Schenefeld: 2020 kaum Schwimm-Abzeichen vergeben
Das Ausmaß der Kontaktbeschränkungen wegen der Coronapandemie wird anhand der wenigen Schwimmanfänger aus dem Jahr 2020 deutlich. Lediglich 543 Seepferdchen-Abzeichen wurden damals in Schleswig-Holstein vergeben. Im vergangenen Jahr ist die Zahl mit 1895 wieder angestiegen. Ganz ähnlich sieht es bei den weiteren Abzeichen aus. So erhielten 2020 etwa nur 1178 Schleswig-Holsteiner das goldene Abzeichen, 2021 waren es schon 3078 Schwimmer.
„Allein 2020 hat Corona uns 30.000 Plätze in Schwimmkursen gekostet. Insgesamt sind durch die Pandemie 50.000 Plätze weggefallen“, so Möller. „60 Prozent der Kinder können nach der Grundschulzeit nicht sicher schwimmen – das sind die Fakten“, sagt er. Die vielen jungen Nichtschwimmer sind insbesondere im Küstenland Schleswig-Holstein ein Problem. Denn für Kinder, die sich nicht sicher im Wasser bewegen können, wird jeder Badeurlaub zur Lebensgefahr. „Schwimmen ist ein Teil der Daseinsvorsorge“, mahnt der Präsident des Landesverbands deshalb.

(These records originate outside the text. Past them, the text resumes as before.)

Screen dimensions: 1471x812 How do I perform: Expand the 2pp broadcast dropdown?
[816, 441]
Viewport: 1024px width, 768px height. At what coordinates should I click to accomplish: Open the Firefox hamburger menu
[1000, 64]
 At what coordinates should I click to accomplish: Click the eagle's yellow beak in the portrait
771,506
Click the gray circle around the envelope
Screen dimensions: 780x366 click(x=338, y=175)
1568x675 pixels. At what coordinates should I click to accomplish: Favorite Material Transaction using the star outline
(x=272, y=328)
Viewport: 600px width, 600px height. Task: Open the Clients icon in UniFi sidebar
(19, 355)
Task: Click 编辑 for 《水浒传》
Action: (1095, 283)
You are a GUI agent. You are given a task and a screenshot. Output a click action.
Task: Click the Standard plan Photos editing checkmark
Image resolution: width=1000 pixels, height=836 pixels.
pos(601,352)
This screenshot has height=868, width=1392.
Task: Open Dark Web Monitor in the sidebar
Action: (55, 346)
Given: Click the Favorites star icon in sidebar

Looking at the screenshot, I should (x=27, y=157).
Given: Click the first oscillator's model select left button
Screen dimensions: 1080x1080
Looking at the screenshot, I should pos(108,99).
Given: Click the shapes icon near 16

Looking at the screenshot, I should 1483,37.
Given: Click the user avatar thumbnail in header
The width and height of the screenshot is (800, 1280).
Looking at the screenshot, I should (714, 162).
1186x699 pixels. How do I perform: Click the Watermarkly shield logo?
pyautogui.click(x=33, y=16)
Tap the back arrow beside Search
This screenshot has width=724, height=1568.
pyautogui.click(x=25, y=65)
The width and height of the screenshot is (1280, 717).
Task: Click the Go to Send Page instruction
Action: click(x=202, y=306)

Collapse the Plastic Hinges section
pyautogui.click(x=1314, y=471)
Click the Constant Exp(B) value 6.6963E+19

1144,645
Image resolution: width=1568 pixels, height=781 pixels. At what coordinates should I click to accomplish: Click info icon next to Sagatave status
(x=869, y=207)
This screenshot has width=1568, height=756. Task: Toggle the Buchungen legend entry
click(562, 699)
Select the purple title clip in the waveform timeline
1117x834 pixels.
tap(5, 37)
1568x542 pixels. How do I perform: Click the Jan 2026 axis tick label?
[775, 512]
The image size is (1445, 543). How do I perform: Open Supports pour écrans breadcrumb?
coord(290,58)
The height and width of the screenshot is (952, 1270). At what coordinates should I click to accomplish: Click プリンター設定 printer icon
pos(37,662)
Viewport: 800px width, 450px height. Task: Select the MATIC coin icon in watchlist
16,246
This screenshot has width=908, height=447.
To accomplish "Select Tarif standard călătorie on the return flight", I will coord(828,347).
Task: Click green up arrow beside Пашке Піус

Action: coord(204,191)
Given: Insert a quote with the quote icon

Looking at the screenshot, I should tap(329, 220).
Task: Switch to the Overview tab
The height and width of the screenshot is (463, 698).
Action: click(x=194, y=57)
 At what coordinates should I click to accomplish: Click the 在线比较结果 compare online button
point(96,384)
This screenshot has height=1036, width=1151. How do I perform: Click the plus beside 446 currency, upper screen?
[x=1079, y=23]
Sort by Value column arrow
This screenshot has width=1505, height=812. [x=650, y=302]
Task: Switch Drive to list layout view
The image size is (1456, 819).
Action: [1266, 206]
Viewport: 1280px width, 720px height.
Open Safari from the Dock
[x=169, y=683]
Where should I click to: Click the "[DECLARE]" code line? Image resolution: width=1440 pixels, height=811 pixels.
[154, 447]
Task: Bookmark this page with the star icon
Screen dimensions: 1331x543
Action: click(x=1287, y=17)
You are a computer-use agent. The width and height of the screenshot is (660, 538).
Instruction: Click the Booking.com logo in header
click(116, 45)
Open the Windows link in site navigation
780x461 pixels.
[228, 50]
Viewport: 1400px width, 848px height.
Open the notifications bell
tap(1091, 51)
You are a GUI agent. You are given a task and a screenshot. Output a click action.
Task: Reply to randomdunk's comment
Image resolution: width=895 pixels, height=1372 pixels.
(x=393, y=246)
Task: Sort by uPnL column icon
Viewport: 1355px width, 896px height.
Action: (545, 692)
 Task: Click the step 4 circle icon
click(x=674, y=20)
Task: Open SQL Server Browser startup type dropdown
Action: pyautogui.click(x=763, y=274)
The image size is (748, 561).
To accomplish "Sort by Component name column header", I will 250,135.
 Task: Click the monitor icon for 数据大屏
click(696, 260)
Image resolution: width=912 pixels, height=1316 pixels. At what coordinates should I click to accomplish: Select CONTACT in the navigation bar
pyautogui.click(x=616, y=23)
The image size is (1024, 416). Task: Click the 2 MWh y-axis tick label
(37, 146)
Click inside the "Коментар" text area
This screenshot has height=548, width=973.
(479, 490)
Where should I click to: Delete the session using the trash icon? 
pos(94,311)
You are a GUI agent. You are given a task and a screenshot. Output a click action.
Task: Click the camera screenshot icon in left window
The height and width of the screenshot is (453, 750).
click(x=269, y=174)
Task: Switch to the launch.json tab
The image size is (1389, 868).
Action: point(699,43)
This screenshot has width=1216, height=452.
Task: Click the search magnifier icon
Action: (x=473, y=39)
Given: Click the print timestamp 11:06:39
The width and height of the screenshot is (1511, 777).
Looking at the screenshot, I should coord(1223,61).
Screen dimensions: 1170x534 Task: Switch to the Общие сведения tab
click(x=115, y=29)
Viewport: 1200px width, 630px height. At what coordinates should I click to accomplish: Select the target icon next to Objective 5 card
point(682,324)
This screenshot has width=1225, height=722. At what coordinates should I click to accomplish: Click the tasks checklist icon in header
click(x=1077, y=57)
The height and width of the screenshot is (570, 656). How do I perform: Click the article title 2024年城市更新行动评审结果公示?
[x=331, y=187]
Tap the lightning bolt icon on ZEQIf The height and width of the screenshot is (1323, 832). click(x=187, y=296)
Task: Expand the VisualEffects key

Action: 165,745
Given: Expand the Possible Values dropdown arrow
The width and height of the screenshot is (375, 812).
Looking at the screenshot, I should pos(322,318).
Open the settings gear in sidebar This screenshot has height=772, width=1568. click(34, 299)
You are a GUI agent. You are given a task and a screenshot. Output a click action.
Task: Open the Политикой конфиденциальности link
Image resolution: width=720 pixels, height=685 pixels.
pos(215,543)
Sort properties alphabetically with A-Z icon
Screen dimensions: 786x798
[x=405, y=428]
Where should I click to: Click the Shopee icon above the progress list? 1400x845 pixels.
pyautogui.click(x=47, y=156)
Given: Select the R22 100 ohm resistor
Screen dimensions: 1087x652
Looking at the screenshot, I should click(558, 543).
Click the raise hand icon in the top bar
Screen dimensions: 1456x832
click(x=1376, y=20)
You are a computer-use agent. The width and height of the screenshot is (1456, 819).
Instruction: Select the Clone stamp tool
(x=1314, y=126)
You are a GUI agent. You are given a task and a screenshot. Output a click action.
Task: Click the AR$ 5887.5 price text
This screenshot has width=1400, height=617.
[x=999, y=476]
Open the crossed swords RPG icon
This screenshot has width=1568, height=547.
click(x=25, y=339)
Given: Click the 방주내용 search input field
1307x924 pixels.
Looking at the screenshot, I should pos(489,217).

Außerdem entgehe Nichtschwimmern eine Menge sportlicher Spaß, oder gar die Entdeckung einer neuen Leidenschaft.
Aus diesem Grund setzen sich viele DLRG-Ortsgruppen gegen die Corona-Lücke ein. Sie konnten bereits im Jahr 2021 rund 200 zusätzliche Schwimmkurse anbieten, machten 2333 Nichtschwimmer zu echten Wasserratten. Finanziert wurde die Initiative unter dem Motto „Schleswig-Holstein lernt schwimmen 2.0“ mithilfe von Landesmitteln sowie weiteren Finanzspritzen, etwa von der Investitionsbank Schleswig-Holstein. Im Übrigen ist nicht allein die Pandemie verantwortlich für das Schwimm-Defizit der Kinder, meint Möller.
Schenefeld: Kind gleich bei Geburt für Schwimmkurs anmelden
„Man hat die Bäder-Infrastruktur vor die Hunde gehen lassen“, sagt er im Hinblick auf veraltete, marode und geschlossene Hallen- und Freibäder in Deutschland und der Region – beispielsweise in Schenefeld, wo ein Becken gerade wegen einer Panne nach der Sanierung unbenutzbar ist. „Das mobile Becken legt deshalb den Finger in die Wunde“, so Möller. Gäbe es genügend Möglichkeiten für die Kinder, um schwimmen zu lernen, hätte es die DLRG nicht anschaffen müssen.
Die Lage ist seit Jahren katastrophal, berichtet Wittenberg: „Wir hatten schon vor Corona rund 300 Kinder im Bereich Halstenbek-Rellingen-Schenefeld auf der Warteliste für den Schwimmunterricht. Jetzt ist es noch schlimmer, deshalb haben wir die Liste erst einmal vom Netz genommen.“ Und mit welchen Wartezeiten ist dementsprechend zu rechnen? „Wenn Sie mich jetzt nach einem Schwimmkurs für Ihr Kind fragen, rufe ich Sie in vier Jahren mal an“, sagt er. Am besten sei es, seine Kinder gleich nach deren Geburt für den Unterricht anzumelden.